» **Your goal**
From the listing below, pull each line that includes "computer".

» **Input data**
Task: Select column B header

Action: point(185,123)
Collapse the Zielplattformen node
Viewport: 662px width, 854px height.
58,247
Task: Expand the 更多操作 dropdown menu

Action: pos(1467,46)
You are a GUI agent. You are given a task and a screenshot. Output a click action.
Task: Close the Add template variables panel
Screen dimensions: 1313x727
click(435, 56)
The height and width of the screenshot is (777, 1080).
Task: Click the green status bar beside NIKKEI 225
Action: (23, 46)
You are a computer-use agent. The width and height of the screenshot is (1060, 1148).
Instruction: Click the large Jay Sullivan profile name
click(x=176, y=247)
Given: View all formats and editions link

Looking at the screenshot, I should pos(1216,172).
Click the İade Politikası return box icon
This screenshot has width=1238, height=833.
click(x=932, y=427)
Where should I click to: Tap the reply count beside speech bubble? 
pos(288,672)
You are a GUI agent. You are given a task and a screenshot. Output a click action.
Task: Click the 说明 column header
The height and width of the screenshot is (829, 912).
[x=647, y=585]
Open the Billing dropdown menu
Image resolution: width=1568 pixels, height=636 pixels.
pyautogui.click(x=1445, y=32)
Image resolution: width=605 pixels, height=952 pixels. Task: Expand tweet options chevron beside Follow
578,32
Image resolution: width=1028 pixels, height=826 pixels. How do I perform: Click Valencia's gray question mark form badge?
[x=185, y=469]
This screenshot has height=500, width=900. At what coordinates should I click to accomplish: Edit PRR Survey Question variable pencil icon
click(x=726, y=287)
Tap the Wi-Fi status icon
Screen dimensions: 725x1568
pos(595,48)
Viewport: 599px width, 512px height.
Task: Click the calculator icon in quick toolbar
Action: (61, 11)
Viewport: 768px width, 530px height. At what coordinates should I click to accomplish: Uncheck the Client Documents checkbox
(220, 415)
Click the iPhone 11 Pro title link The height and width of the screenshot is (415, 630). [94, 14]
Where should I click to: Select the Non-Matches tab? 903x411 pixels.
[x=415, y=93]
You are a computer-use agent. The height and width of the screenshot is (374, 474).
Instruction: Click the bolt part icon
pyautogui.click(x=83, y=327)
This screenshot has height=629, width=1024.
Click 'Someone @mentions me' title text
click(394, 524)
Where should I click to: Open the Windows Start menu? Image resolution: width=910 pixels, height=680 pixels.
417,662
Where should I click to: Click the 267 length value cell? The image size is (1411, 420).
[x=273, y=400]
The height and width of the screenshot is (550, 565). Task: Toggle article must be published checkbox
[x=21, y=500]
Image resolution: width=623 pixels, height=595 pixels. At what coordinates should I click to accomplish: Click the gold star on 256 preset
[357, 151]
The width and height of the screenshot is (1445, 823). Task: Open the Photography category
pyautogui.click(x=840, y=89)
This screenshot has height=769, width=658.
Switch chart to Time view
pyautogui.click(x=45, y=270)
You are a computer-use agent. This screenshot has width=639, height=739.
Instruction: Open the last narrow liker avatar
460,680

» **Solution**
You are a computer-use agent. The width and height of the screenshot is (1060, 1148).
You are a computer-use agent. The height and width of the screenshot is (374, 474).
You are a computer-use agent. This screenshot has width=639, height=739.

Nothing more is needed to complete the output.